DATASET EXCERPTS START

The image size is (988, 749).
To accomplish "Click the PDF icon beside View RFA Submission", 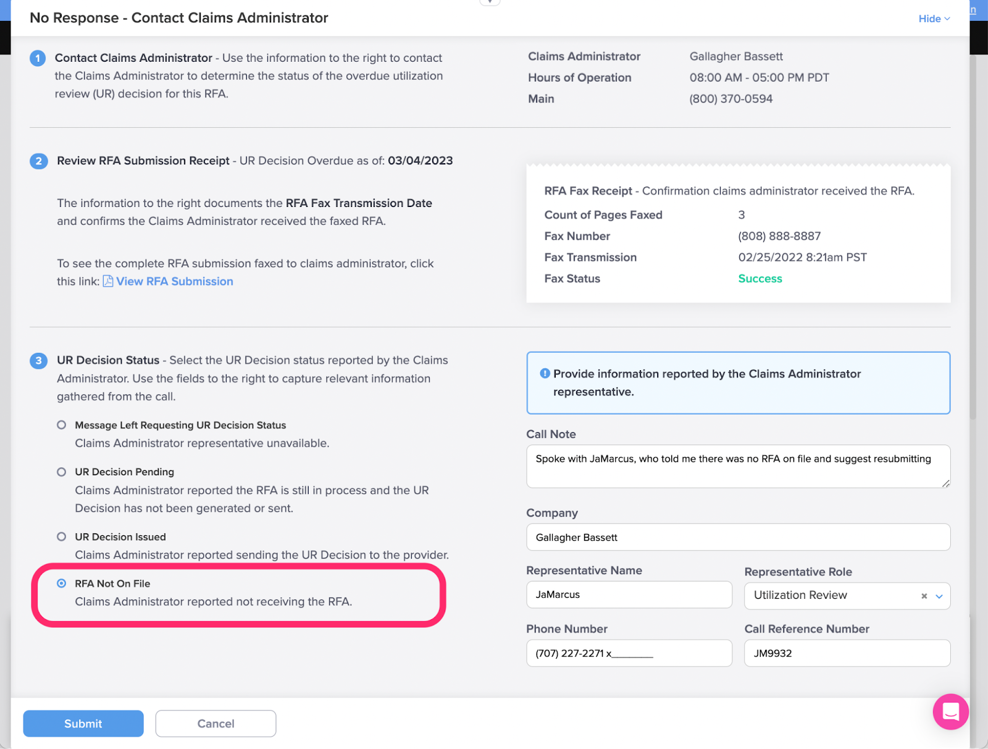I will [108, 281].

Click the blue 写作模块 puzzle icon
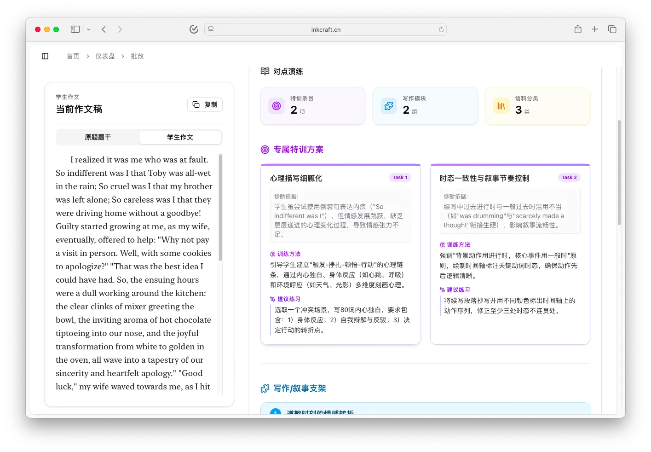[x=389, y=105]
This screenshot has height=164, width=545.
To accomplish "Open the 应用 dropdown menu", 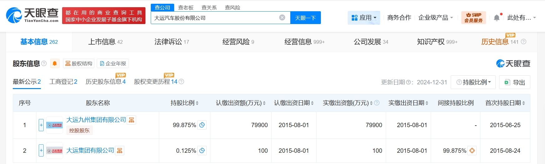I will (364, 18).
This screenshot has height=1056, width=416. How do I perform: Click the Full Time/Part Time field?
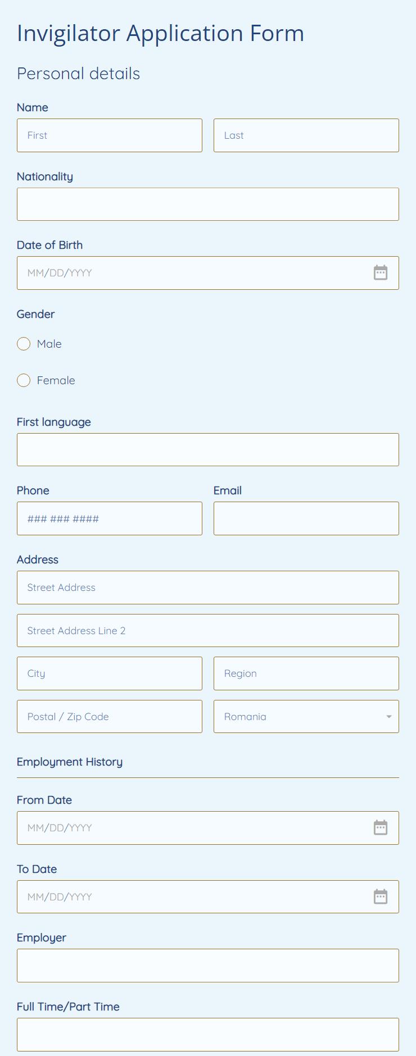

DATASET EXCERPTS END
DATASET EXCERPTS START

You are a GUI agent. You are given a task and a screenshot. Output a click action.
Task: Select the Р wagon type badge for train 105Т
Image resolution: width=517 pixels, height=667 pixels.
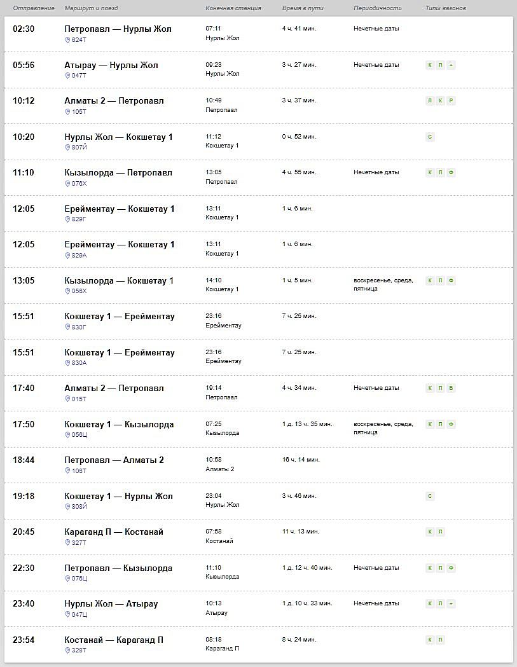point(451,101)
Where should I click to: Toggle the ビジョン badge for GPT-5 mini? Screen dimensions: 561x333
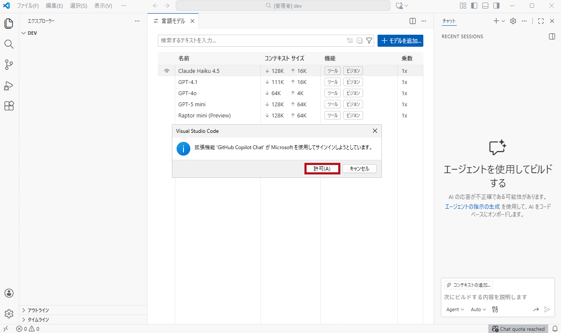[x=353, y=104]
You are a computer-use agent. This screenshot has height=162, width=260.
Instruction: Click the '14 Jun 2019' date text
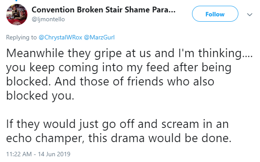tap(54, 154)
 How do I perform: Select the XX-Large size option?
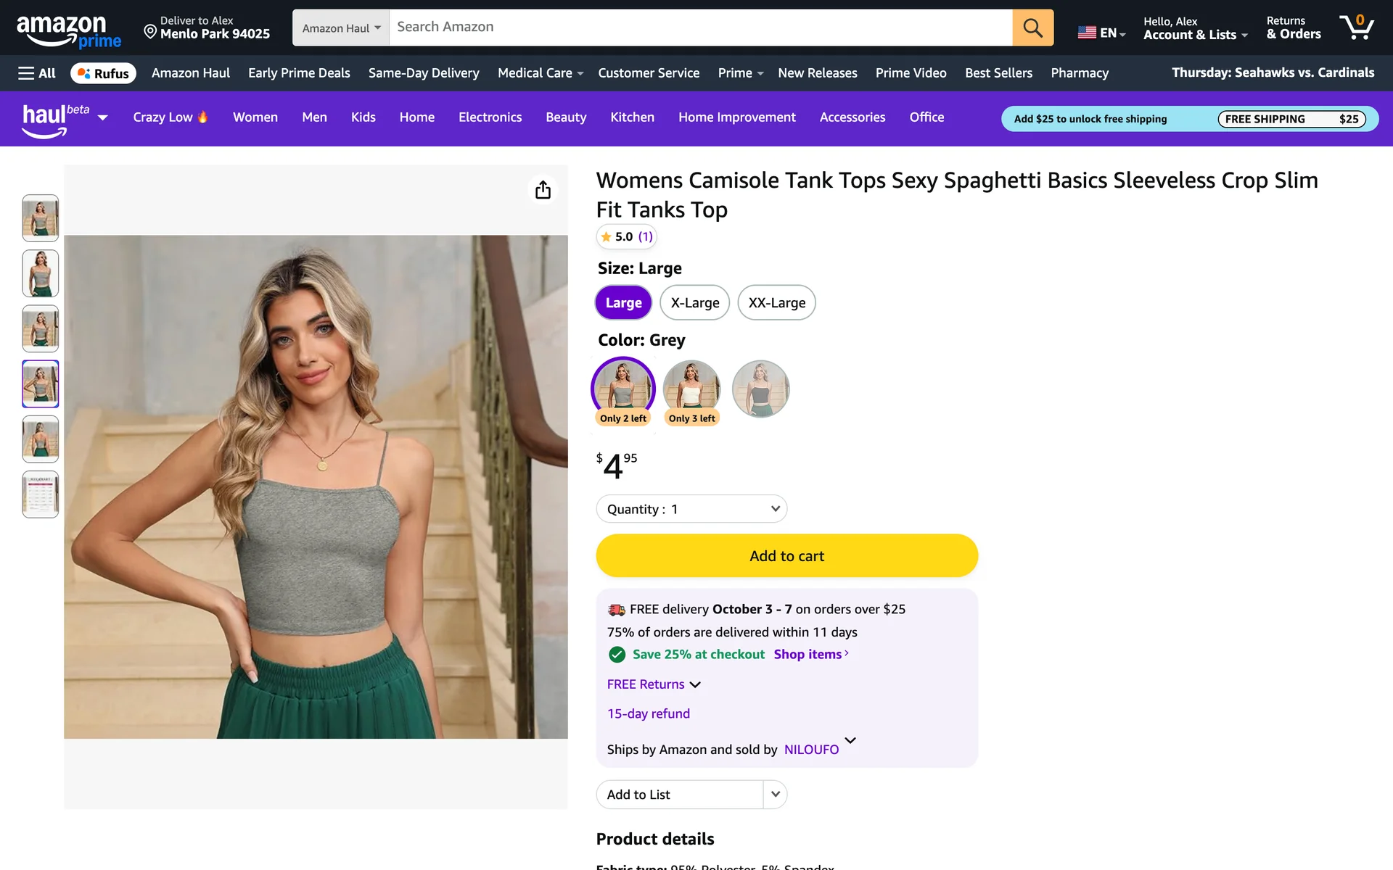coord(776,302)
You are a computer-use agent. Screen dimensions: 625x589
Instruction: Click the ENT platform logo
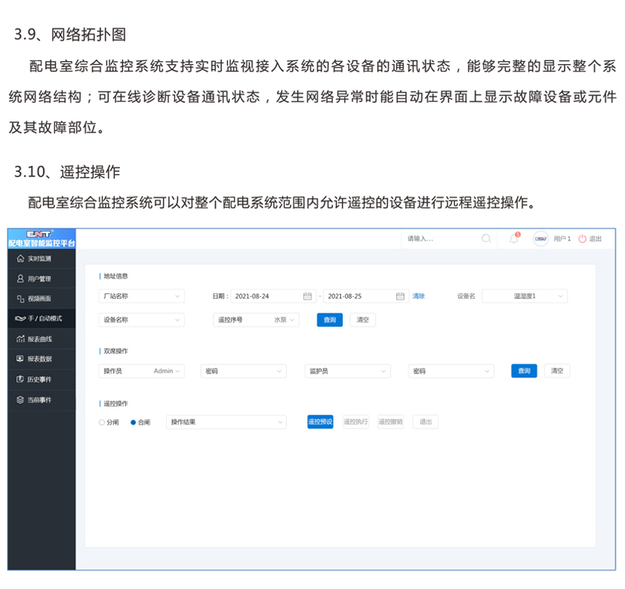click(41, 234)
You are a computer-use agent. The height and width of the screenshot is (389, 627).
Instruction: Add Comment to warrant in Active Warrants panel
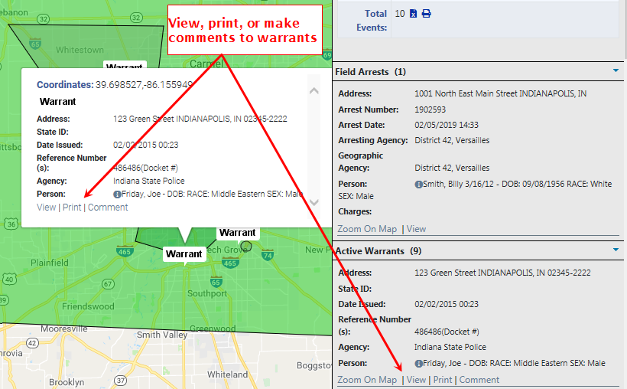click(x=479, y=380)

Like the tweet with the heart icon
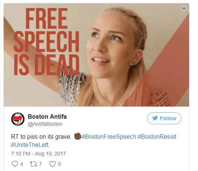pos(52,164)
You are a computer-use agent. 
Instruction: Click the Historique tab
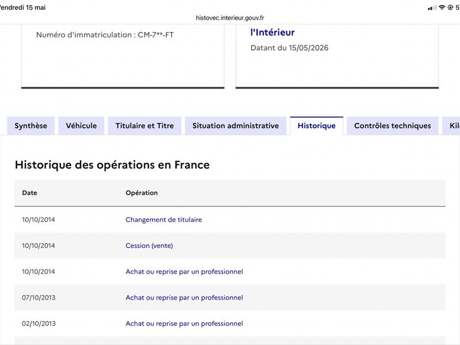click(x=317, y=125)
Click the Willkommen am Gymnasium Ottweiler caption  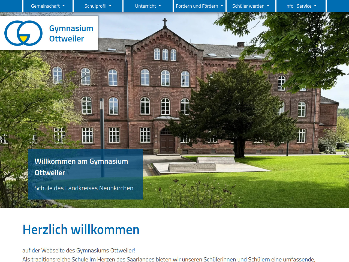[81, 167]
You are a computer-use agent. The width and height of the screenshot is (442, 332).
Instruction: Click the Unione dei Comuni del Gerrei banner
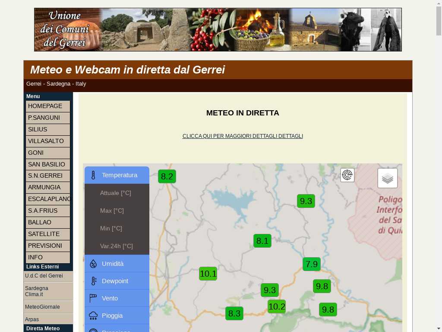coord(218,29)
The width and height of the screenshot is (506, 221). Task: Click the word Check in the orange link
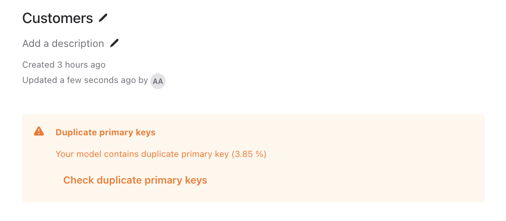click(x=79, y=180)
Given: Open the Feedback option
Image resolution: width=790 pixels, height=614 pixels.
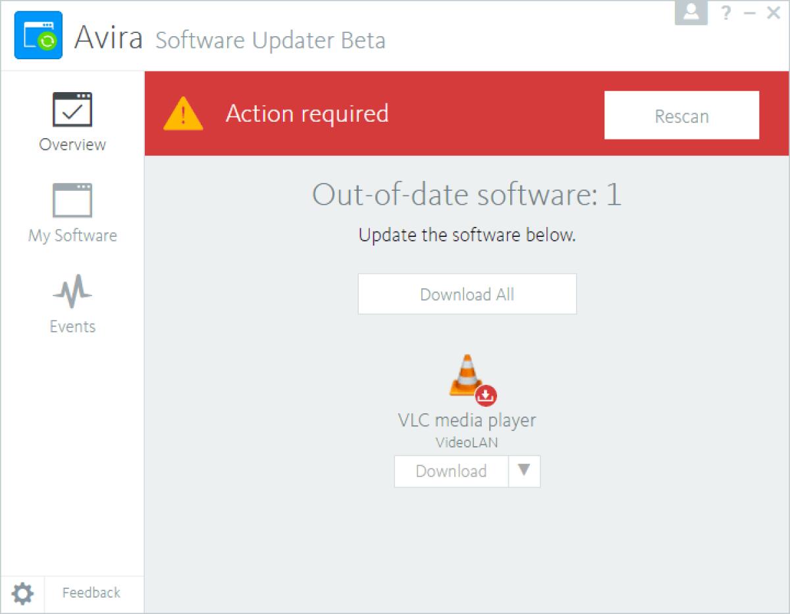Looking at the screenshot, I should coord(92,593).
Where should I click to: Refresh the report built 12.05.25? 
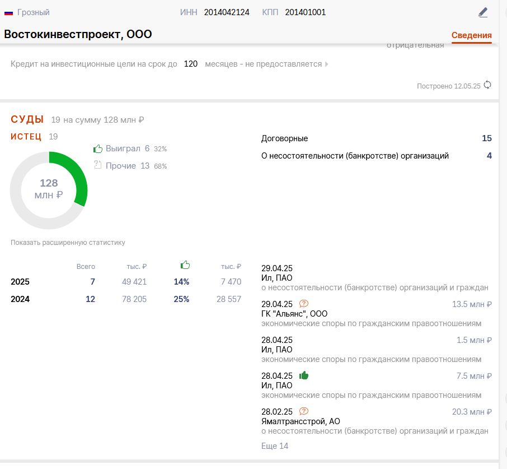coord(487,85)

DATASET EXCERPTS END
DATASET EXCERPTS START

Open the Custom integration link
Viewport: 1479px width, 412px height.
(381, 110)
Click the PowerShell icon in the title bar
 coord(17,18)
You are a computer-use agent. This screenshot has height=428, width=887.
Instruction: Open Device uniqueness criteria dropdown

DATASET EXCERPTS END

§ TASK OBJECTIVE
What are the lines above that hold the string "agent"? Copy them.

§ EXERCISE ANSWER
You are a GUI agent. You are given a task and a screenshot. Output a click action.
You are a computer-use agent. This screenshot has height=162, width=260.
You are a computer-use agent. Screen dimensions: 625x589
You are a computer-use agent. The height and width of the screenshot is (389, 627).
You are a computer-use agent. 
You are a computer-use agent. The width and height of the screenshot is (442, 332).
You are a computer-use agent. This screenshot has height=428, width=887.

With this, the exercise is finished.